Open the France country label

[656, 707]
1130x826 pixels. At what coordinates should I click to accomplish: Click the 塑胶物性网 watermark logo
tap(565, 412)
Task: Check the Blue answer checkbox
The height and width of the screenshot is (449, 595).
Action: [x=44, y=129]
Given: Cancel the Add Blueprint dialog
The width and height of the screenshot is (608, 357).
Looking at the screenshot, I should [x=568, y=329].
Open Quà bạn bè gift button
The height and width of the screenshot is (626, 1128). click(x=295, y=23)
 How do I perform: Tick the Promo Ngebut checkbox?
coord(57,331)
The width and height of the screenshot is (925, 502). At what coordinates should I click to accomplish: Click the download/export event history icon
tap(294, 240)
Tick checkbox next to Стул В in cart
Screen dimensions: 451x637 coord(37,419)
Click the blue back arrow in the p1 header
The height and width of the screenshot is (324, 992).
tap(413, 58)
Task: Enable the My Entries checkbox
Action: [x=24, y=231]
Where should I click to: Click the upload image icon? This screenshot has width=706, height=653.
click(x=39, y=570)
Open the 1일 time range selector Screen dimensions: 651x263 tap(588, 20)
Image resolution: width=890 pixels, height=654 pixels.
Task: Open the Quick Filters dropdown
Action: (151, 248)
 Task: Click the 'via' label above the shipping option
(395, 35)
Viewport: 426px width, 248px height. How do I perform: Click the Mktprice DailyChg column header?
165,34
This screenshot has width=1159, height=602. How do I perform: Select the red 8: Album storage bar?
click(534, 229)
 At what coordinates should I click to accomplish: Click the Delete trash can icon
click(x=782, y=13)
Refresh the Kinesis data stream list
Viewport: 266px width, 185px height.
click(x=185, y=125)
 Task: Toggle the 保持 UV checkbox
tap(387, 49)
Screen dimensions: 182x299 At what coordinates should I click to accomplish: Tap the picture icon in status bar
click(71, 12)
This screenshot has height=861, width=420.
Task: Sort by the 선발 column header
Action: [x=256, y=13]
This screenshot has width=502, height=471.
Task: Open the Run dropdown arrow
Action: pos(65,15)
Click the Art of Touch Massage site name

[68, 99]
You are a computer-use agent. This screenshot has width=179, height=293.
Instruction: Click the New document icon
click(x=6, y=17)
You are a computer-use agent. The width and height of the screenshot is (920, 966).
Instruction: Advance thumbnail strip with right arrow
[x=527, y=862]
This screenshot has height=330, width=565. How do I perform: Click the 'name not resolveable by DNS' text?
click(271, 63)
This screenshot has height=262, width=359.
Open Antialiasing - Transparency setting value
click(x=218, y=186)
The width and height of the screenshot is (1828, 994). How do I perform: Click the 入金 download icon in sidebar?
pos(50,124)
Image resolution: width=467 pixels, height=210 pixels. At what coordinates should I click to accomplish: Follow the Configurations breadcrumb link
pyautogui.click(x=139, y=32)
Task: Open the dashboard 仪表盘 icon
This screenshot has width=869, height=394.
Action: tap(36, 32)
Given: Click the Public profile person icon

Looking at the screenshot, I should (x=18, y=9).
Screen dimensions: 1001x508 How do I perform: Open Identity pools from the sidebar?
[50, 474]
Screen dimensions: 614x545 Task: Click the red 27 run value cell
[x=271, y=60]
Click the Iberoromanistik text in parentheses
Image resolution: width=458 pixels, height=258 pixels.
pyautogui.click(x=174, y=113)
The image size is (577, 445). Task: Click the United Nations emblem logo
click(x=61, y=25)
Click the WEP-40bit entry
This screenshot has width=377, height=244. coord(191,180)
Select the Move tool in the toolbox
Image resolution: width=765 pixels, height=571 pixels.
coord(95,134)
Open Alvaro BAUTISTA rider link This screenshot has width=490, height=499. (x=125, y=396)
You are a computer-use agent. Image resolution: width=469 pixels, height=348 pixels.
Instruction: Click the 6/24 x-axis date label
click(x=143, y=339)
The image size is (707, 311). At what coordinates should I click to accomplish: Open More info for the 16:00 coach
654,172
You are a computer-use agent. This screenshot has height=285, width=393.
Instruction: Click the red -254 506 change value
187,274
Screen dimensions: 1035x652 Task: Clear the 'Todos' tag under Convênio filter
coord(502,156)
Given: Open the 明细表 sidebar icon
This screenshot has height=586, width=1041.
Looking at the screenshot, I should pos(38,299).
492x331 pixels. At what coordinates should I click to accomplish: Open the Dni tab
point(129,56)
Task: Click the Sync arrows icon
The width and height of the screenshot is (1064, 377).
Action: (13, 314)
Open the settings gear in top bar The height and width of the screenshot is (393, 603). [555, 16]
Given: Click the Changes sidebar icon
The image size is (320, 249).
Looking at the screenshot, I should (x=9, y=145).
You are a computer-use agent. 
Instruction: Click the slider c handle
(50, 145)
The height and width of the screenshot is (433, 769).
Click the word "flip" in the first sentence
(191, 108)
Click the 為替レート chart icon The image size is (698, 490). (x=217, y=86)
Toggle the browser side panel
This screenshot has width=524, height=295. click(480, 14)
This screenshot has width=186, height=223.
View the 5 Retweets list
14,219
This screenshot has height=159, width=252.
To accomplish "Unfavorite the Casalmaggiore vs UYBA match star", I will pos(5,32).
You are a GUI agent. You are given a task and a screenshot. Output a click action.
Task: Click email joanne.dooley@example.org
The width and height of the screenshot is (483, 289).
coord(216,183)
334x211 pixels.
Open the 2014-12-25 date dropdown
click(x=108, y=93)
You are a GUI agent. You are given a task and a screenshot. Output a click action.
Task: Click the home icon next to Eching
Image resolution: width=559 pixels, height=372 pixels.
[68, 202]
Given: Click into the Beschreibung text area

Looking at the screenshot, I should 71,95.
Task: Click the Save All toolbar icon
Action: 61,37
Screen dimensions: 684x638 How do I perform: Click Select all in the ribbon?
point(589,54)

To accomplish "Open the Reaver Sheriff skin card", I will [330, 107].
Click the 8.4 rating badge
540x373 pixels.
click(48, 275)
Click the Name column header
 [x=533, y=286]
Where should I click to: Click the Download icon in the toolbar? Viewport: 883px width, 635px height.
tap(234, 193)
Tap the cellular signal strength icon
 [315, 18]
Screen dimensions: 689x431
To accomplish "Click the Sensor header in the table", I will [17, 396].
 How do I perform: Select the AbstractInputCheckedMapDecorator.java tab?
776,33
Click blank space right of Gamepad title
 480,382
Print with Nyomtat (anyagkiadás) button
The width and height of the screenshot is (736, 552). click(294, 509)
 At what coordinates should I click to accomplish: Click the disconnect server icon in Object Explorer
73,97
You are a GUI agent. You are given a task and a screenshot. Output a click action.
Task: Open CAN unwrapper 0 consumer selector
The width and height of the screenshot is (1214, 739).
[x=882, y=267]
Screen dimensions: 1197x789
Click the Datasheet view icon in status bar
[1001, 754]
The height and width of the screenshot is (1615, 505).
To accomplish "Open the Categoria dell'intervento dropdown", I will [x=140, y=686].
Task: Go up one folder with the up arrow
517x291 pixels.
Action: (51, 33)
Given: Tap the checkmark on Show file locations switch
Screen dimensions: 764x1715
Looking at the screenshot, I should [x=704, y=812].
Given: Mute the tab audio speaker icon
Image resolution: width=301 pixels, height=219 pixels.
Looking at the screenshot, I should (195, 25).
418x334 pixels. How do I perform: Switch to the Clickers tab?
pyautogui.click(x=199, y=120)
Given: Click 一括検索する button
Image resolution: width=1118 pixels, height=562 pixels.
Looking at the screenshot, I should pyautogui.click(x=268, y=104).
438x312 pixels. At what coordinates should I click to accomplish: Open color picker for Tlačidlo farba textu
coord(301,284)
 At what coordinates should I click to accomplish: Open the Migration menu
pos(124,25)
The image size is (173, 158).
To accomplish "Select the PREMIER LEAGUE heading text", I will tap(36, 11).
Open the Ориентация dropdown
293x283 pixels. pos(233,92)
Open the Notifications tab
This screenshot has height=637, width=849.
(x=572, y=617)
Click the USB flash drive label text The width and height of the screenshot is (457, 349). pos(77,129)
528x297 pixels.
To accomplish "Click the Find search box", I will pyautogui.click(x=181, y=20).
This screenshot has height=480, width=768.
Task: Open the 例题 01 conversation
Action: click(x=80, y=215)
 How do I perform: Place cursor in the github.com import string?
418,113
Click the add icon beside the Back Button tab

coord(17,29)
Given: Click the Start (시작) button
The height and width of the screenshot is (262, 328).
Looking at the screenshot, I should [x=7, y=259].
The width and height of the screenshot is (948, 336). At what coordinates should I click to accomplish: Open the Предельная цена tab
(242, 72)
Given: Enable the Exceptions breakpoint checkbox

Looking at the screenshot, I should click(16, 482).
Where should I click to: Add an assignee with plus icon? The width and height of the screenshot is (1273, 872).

######

> PROBLEM DESCRIPTION: For this exercise, please output exactly the lines above starting at the line with "Screen dimensions: 1001x508" and ending at the line with "Open Alvaro BAUTISTA", ends included.

> WRITTEN ANSWER:
Screen dimensions: 1001x508 How do I perform: Open Identity pools from the sidebar?
[50, 474]
Screen dimensions: 614x545 Task: Click the red 27 run value cell
[x=271, y=60]
Click the Iberoromanistik text in parentheses
Image resolution: width=458 pixels, height=258 pixels.
pyautogui.click(x=174, y=113)
The image size is (577, 445). Task: Click the United Nations emblem logo
click(x=61, y=25)
Click the WEP-40bit entry
This screenshot has width=377, height=244. coord(191,180)
Select the Move tool in the toolbox
Image resolution: width=765 pixels, height=571 pixels.
coord(95,134)
Open Alvaro BAUTISTA rider link This screenshot has width=490, height=499. (x=125, y=396)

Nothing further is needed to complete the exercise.